Instituto será tema de filme

"Aqui falta tudo. Mas a crueldade está quando a criança perde o direito de sonhar. Por isso, tocar em uma orquestra significa muito para elas. É como se fizessem parte de algo. E essa transformação é para a vida inteira."

João Luiz Sampaio, O Estado de S.Paulo

09 Abril 2011 | 00h00

Esse credo, recriado nas palavras de Edmílson Venturelli, que já esteve nas salas de aula do Instituto Baccarelli, tem guiado a atividade da instituição desde que o maestro Silvio Baccarelli, comovido pelas imagens do incêndio que destruiu metade da comunidade em 1996, resolveu desenvolver ali um trabalho de formação musical.

Hoje, são cerca de duas mil crianças e jovens que tem aulas no instituto e integram as suas orquestras infanto-juvenis e os 17 grupos corais, além da Sinfônica de Heliópolis. Apadrinhado pelo maestro Zubin Mehta, no ano passado, o grupo fez turnê pela Europa sob direção de Roberto Tibiriçá. E, em 2011, além da temporada de concertos em São Paulo, fará apresentações também pelo interior do estado.
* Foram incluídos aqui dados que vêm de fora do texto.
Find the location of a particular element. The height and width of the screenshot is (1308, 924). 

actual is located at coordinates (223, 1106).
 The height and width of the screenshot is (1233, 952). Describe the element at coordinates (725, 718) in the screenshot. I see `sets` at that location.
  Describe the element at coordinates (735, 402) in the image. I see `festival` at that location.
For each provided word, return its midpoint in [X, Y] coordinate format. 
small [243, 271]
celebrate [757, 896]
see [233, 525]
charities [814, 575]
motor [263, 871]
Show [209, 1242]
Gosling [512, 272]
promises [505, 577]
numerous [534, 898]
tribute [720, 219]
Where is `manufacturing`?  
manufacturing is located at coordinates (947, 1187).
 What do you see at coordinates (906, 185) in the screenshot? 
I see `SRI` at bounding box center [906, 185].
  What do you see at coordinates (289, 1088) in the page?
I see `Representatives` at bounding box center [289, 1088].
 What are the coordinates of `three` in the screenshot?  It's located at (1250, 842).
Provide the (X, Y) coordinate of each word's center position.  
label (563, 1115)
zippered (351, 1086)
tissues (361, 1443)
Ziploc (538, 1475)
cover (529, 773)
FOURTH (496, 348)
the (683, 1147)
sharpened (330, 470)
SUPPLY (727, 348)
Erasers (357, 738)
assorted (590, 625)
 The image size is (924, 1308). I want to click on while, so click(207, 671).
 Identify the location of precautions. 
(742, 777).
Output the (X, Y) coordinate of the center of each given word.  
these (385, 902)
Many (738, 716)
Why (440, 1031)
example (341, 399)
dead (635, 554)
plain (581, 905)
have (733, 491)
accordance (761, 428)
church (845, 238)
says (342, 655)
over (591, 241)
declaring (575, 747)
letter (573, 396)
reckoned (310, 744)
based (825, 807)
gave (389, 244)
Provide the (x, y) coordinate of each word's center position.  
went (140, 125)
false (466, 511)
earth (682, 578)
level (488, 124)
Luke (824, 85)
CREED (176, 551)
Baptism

O instituto ocupa um complexo na Estrada das Lágrimas, que corta a favela, uma das maiores do mundo, com quase 200 mil moradores. Até agora já foram construídos dois prédios de salas de aula onde atuam professores de algumas das principais orquestras do País, como a Sinfônica do Estado de São Paulo e a Sinfônica Municipal. O projeto prevê ainda a construção de um teatro de cerca de 500 lugares, que ainda depende de patrocínio.

Também já está em fase de produção um filme sobre a história da orquestra e do instituto, estrelado por Wagner Moura e dirigido por Sérgio Machado. As filmagens devem ocorrer ao longo deste ano e o lançamento está previsto inicialmente para o primeiro semestre do ano que vem.